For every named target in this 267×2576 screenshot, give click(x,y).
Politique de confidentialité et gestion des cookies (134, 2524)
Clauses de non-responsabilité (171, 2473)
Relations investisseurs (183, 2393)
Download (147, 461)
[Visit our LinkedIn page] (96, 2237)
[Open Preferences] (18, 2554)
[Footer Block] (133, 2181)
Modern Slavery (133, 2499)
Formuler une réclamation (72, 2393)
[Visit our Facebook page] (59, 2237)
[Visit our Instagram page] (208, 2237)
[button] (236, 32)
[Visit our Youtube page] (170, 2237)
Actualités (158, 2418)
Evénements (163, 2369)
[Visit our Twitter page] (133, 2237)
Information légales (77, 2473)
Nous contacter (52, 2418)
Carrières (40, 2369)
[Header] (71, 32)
--------
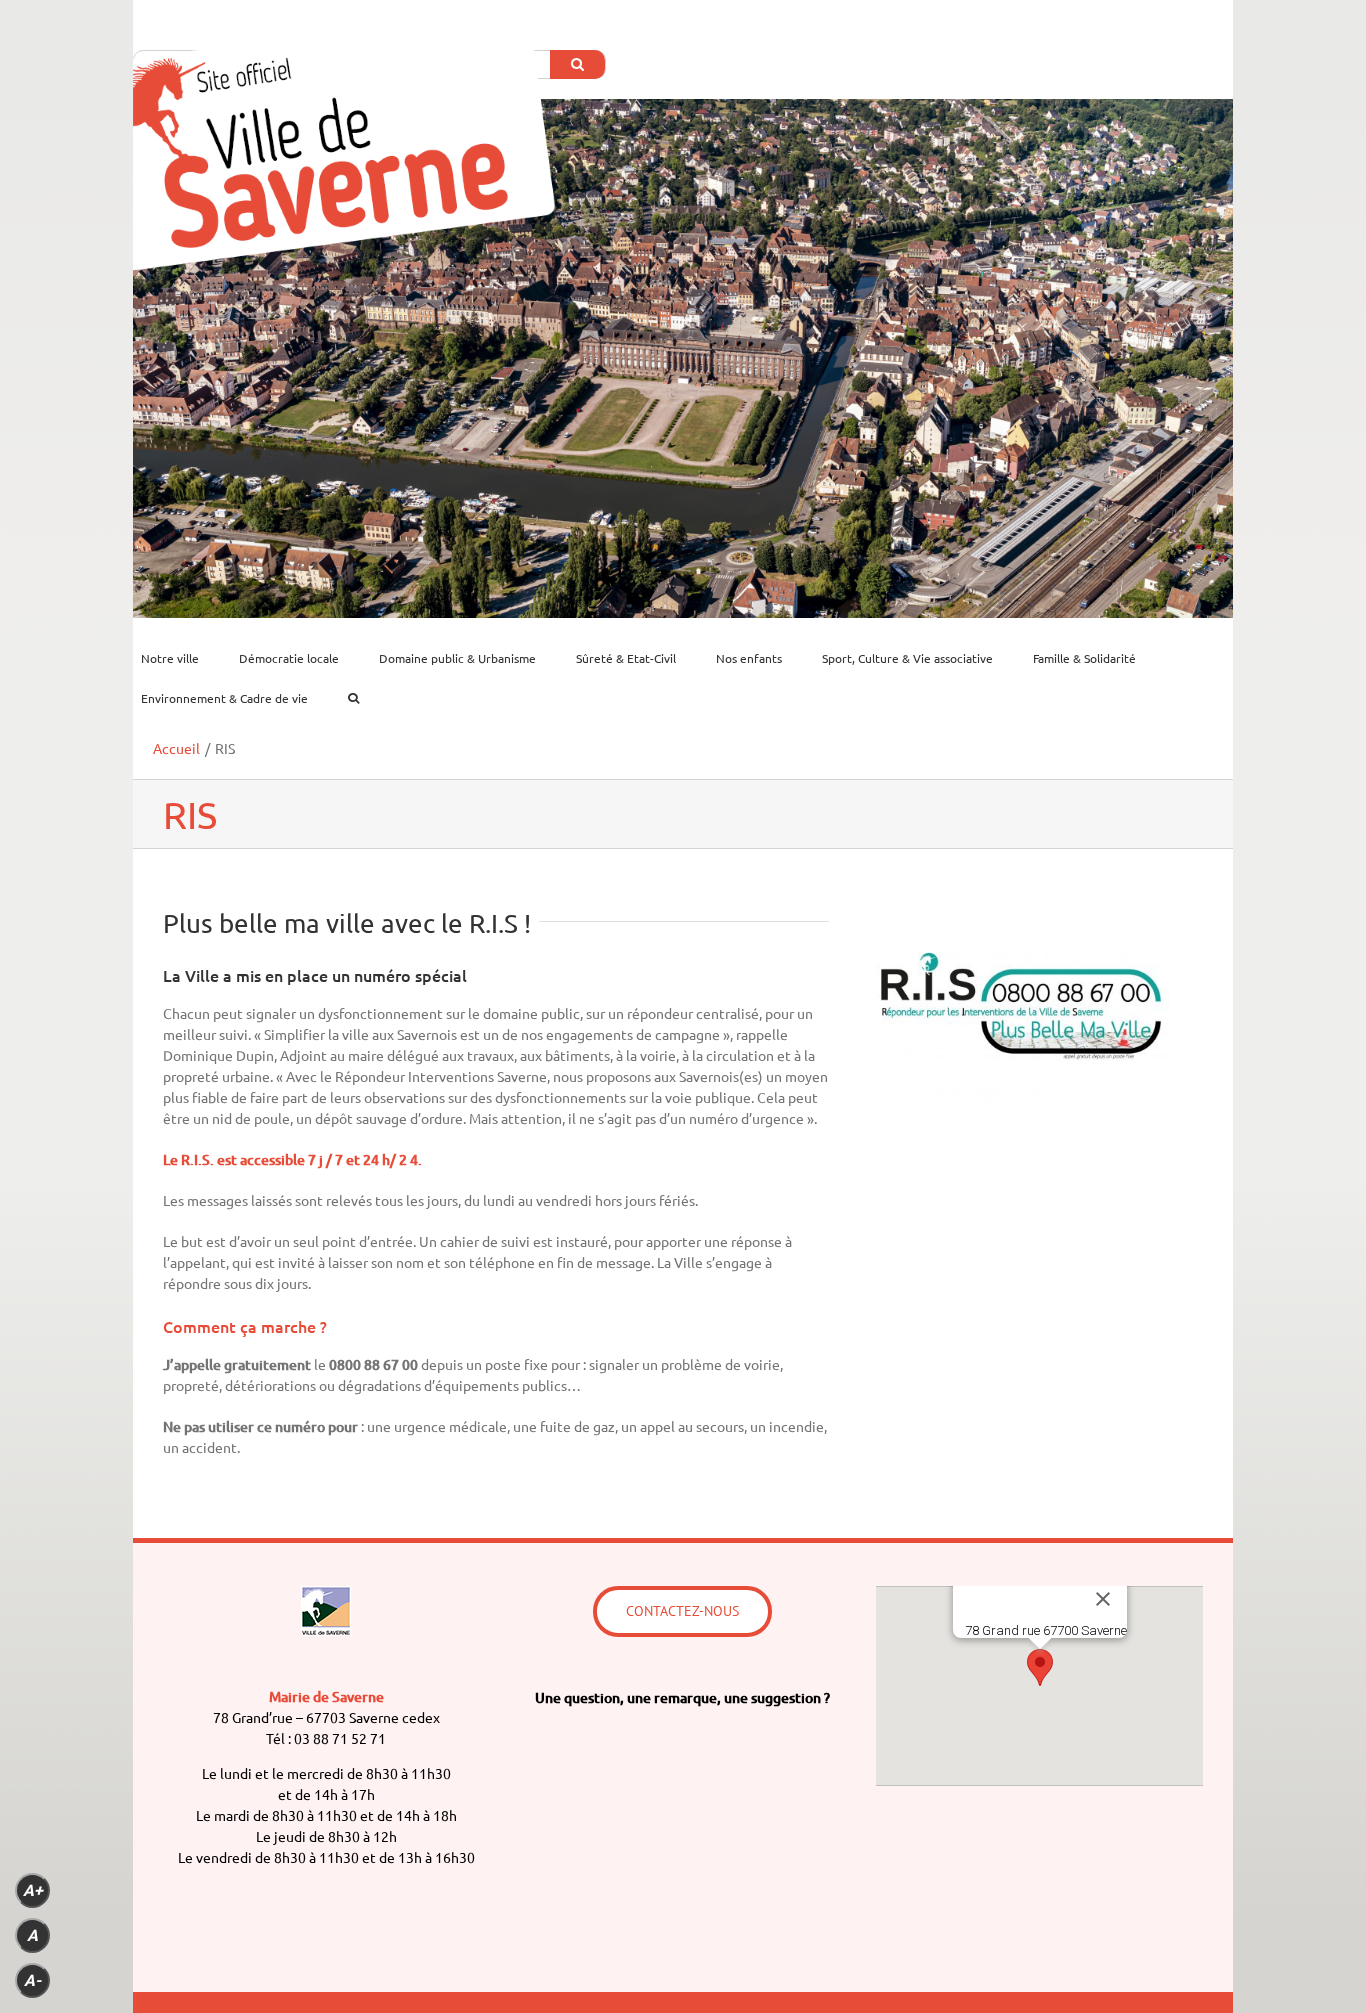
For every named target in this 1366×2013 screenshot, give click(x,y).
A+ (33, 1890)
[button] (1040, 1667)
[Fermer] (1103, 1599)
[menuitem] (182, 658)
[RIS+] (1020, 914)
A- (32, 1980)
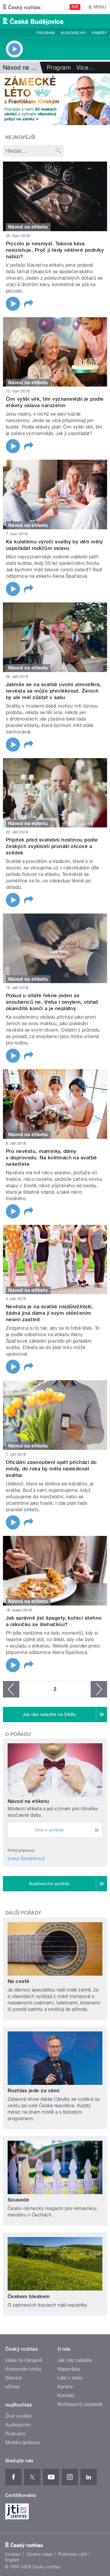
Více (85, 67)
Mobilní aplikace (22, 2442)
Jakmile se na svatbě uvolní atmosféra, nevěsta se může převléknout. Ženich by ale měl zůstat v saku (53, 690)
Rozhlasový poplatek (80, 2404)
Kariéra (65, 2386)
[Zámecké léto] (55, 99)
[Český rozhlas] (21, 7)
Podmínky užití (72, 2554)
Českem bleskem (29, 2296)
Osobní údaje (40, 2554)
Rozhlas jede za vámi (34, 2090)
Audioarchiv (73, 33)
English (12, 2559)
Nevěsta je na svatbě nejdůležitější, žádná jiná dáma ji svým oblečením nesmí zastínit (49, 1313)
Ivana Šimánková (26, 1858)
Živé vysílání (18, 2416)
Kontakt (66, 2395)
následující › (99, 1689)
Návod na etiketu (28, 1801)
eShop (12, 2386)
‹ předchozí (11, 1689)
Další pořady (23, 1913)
--------
What you need to do:
Using only the entries above, output the line with "Download (147, 461)", the line with "[Visit our Twitter page] (133, 2237)", and all lines between them, exactly as they stand.

Answer to the problem:
Download (147, 461)
[Visit our LinkedIn page] (96, 2237)
[Open Preferences] (18, 2554)
[Footer Block] (133, 2181)
Modern Slavery (133, 2499)
Formuler une réclamation (72, 2393)
[Visit our Facebook page] (59, 2237)
[Visit our Instagram page] (208, 2237)
[button] (236, 32)
[Visit our Youtube page] (170, 2237)
Actualités (158, 2418)
Evénements (163, 2369)
[Visit our Twitter page] (133, 2237)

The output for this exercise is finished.